交感神経に働いて血圧を安定させるタウリン

 

タウリンとは、タコやイカ、カキ、エビなどの魚介類に多く含まれるアミノ酸の一種です。

栄養ドリンクにも良く配合されている成分ですから、名前を知ってる人も多いでしょう。

タウリンはアミノ酸の中でも、硫黄を含む含硫アミノ酸に属するもので、神経や筋肉、内分泌などの器官で重要な働きをしています。

この含硫アミノ酸には、交感神経の緊張を抑えて血圧を下げる働きがあるのです。

ストレスや疲労、不安、痛みなどによって交感神経が緊張すると、カテコールアミンというホルモンが分泌されて、血圧や脈拍数が上昇します。

強い緊張状態が続くと、血管が硬くなったり、血管壁にコレステロールが吸収されやすくなったりして、動脈硬化の原因となってしまいます。

交感神経は自分でコントロールすることができません。

しかし、含硫アミノ酸であるタウリンには交感神経の緊張を抑えて、カテコールアミンの害を軽減する作用があります。

つまり、タウリンは、血圧の上昇やコレステロールの吸収を抑制することに役立つのです。

タウリンには、肝臓の解毒機能を高めて血液中のコレステロールを下げるという働きもあります。

血液中のコレステロールは、肝臓から分泌される胆汁酸の材料です。

この胆汁酸が肝臓から分泌される際には、タウリンが必要となります。

つまり、タウリンをよく補給すれば、コレステロールからつくられる胆汁酸の量が増えて、コレステロールの消化効率が良くなるのです。

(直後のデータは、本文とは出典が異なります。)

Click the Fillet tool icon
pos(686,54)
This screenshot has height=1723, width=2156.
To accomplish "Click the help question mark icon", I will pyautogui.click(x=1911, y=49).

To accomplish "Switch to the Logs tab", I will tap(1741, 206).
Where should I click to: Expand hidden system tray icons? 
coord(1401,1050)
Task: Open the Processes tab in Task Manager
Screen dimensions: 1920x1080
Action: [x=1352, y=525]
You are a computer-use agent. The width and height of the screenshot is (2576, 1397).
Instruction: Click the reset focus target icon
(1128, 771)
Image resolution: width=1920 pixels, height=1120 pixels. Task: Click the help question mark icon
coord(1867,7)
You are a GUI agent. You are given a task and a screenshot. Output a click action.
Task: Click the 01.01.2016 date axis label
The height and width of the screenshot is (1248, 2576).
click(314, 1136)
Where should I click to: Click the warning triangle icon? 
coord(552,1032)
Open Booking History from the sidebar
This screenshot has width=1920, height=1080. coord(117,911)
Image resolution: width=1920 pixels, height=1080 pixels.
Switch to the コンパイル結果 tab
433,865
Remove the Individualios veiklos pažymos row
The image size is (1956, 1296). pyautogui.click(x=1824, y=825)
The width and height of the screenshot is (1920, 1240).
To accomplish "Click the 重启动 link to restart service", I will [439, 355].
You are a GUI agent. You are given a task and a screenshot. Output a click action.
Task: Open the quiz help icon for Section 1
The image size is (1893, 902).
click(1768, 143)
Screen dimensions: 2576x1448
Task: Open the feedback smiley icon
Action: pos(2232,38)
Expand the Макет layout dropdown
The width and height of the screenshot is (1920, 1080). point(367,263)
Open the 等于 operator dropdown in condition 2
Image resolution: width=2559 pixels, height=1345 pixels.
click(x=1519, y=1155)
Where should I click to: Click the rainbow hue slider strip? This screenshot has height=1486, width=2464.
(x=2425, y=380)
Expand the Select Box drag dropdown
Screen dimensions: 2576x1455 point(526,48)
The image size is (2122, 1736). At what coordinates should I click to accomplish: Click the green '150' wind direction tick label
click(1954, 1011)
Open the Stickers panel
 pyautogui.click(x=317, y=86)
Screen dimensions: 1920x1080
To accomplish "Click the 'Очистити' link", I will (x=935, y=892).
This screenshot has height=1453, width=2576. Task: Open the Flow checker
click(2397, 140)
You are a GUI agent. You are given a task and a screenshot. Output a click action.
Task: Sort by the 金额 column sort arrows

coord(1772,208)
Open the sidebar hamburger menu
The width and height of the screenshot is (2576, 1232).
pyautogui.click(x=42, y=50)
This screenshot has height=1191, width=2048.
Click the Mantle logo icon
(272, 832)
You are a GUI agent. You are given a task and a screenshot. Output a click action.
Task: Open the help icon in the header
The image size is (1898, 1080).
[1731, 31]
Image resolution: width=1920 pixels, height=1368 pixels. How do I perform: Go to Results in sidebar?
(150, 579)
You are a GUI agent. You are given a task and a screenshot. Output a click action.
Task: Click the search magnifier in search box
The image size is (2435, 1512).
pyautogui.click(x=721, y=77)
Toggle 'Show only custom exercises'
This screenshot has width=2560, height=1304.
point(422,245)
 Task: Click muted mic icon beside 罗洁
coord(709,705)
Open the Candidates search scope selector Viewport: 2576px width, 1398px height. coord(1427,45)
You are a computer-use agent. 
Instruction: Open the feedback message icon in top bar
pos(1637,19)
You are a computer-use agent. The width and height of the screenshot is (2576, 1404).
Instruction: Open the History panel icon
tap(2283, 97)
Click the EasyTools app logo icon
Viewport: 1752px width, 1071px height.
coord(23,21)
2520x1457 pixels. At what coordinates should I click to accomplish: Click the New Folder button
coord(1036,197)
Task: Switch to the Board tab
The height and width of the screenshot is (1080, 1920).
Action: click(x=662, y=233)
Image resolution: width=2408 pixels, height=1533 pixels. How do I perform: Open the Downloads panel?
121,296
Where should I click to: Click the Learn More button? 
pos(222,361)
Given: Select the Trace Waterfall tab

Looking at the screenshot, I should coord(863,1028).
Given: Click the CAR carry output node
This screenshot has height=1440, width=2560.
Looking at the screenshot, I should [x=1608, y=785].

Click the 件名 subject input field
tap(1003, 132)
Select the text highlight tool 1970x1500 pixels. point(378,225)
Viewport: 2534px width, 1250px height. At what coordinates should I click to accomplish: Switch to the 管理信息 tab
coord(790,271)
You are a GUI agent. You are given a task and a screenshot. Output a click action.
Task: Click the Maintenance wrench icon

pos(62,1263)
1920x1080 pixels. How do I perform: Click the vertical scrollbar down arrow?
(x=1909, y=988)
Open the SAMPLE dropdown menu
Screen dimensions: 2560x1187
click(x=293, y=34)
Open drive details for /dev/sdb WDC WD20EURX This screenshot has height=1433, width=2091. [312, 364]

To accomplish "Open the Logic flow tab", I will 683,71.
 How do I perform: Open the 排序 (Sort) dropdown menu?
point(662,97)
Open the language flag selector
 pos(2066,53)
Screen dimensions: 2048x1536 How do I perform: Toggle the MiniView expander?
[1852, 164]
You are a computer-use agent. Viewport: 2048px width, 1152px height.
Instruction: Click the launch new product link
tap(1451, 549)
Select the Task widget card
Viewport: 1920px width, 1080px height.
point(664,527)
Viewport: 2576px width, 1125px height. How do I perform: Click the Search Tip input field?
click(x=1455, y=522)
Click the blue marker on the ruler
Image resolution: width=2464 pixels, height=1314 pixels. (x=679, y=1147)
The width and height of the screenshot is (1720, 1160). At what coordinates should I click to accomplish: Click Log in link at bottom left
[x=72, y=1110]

タウリンには、この胆汁酸が体外に排出されやすくなる作用もありますから、血液中のコレステロールを減らしたり、コレステロールが原因でおこりやすい胆石症などの予防にも役立つのです。

魚貝類の中で最も多くのタウリンを含む食品はサザエで、100g中に 1536mgものタウリンを含んでいます。

血圧やコレステロールが心配な人は、脂肪分の多い牛肉などの代わりにこれらの魚介類を心がけて食べることをお勧めします。

週に2~3回、1000mg程度のタウリンをとることが理想的です。